А потом… было всякое… Были проводы на вокзал с огромными чемоданами, была разбитая антикварная лампа „под керосинку“ у неё дома, был сооружённый мной книжный стеллаж, „плывший“ на моих и друговых руках прямо по Комсомольскому проспекту… Были бесчисленные коты, искусно сделанные для неё из разных материалов, во всевозможных видах и позах, был снеговик под дверью с розочкой в голове и нарисованным красной гуашью сердцем, исписанная несмываемыми красками стена, которую она „полдня безуспешно тёрла мочалкой“, там же – унесённый из одного из домов на Красной Пресне огнетушитель, а на полу к нему надпись: „Не потушишь даже этим!“, был альпинист, под Новый год „влетевший“ в окно в костюме деда Мороза, разумеется, в моём лице. Она терпела все мои выходки, прощала всё, что я вытворял, пытаясь тем самым привлечь её внимание. Я знал, что она никогда не предаст меня…
В доме Никольской я по-прежнему бывал довольно часто. Её стены украшали уже и мои этюды.
…Это длилось больше года. Я на что-то надеялся, переживал и постоянно удивлялся, почему она не решалась откровенно поговорить со мной, честно расставив все точки над i.
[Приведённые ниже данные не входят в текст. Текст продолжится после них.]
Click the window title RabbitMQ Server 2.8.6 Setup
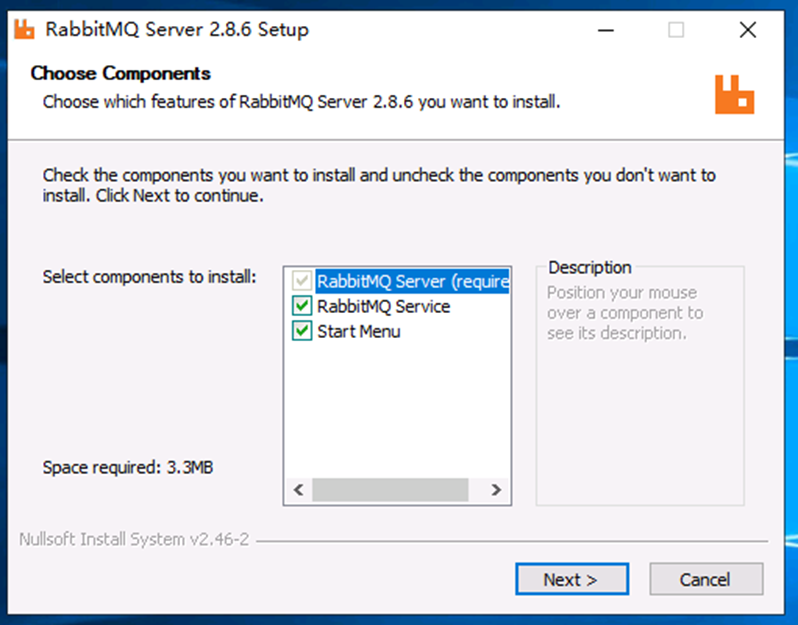This screenshot has width=798, height=625. click(x=177, y=30)
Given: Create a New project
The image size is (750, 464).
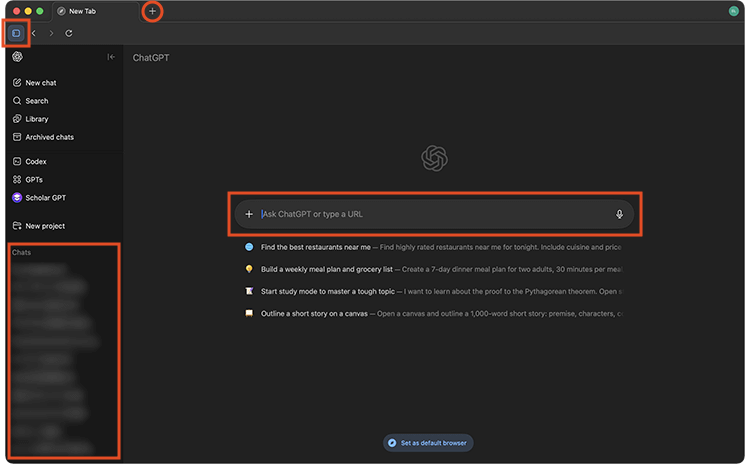Looking at the screenshot, I should 45,226.
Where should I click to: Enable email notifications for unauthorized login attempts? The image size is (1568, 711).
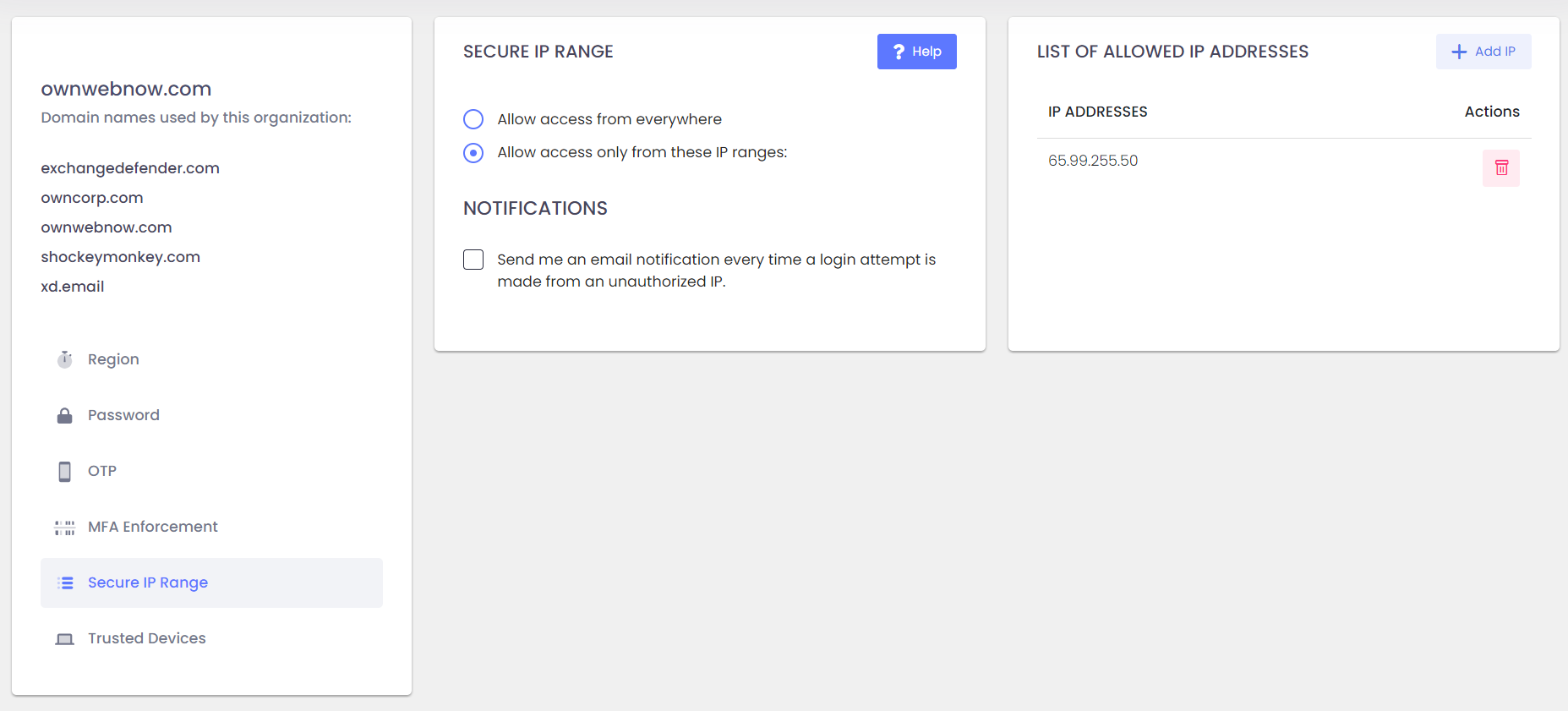point(473,260)
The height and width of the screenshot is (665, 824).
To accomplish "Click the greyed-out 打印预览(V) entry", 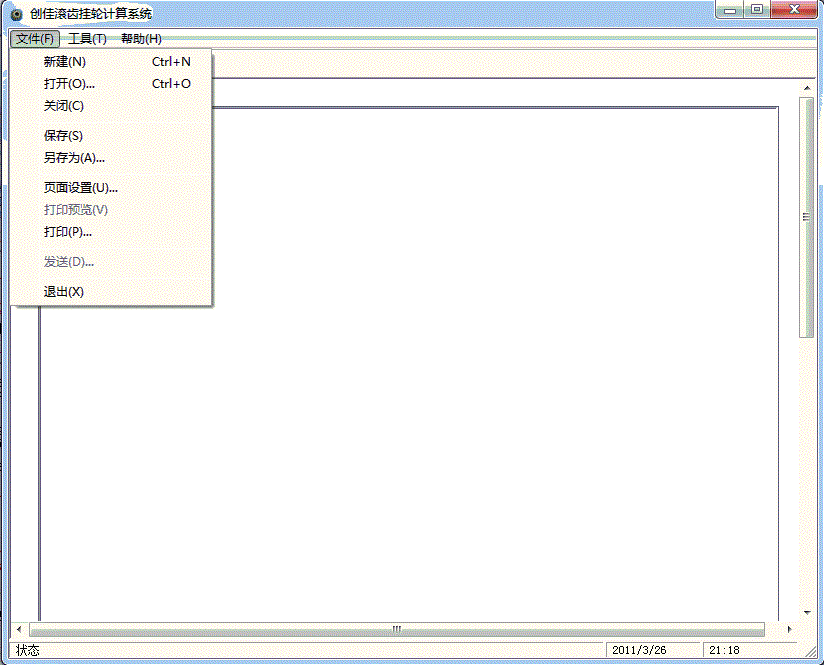I will coord(76,210).
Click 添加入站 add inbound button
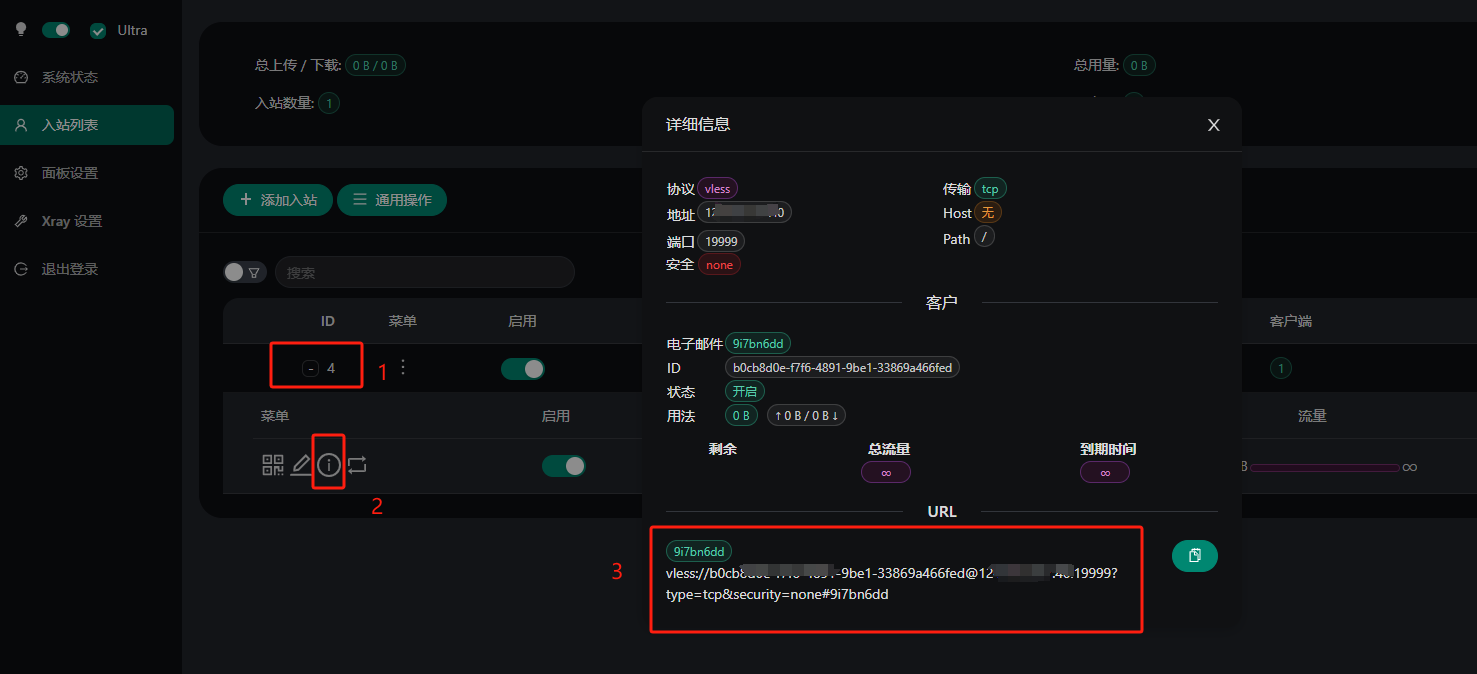Screen dimensions: 1477x674 [x=277, y=200]
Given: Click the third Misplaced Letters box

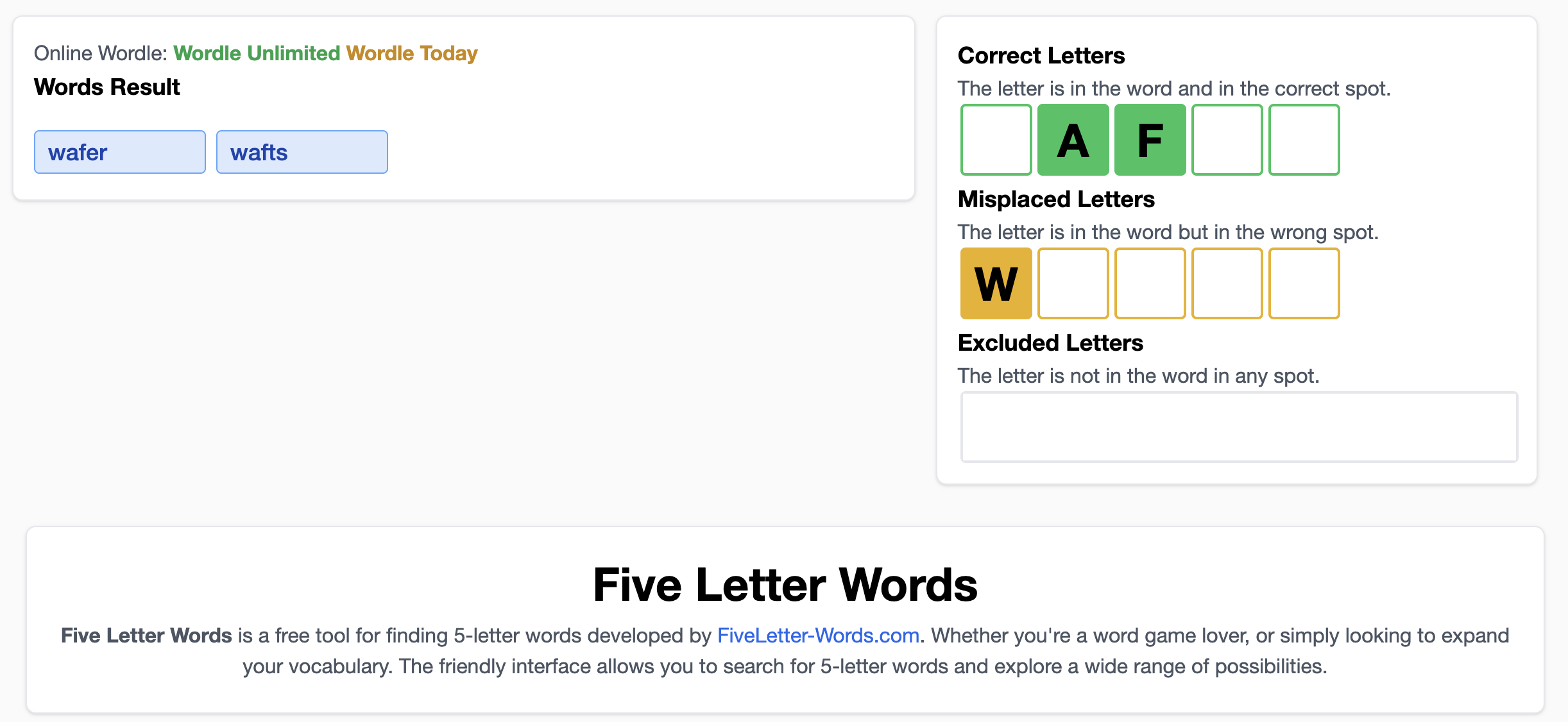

Она очень остро переживала положение брошенной на самотёк большой науки, ситуацию в университете, предательство бывшего мужа – её же ученика. Однажды, когда я пришёл к ней, Никольская поделилась со мной своей жизненной трагедией, и в какой-то момент мне показалось, что мы думаем об одном и том же… Что ещё мгновенье, и сомкнутся объятья… Она смотрела на меня пристально, как-то по-особенному, призывно. Но… ничего не произошло. Я тупо и робко кивал, поддакивал, успокаивал… А она говорила о том, что мне давно пора публиковаться, выходить на другой уровень.
А спустя полгода Никольская ушла из университета, гордо, достойно, красиво, и в одном из университетских туалетов появилась надпись: „Филфак мельчает!“, которую вскоре тщательно затёрли и закрасили белой масляной краской, в то время как прочие надписи и рисунки, даже самого неприличного характера, оставались нетронутыми».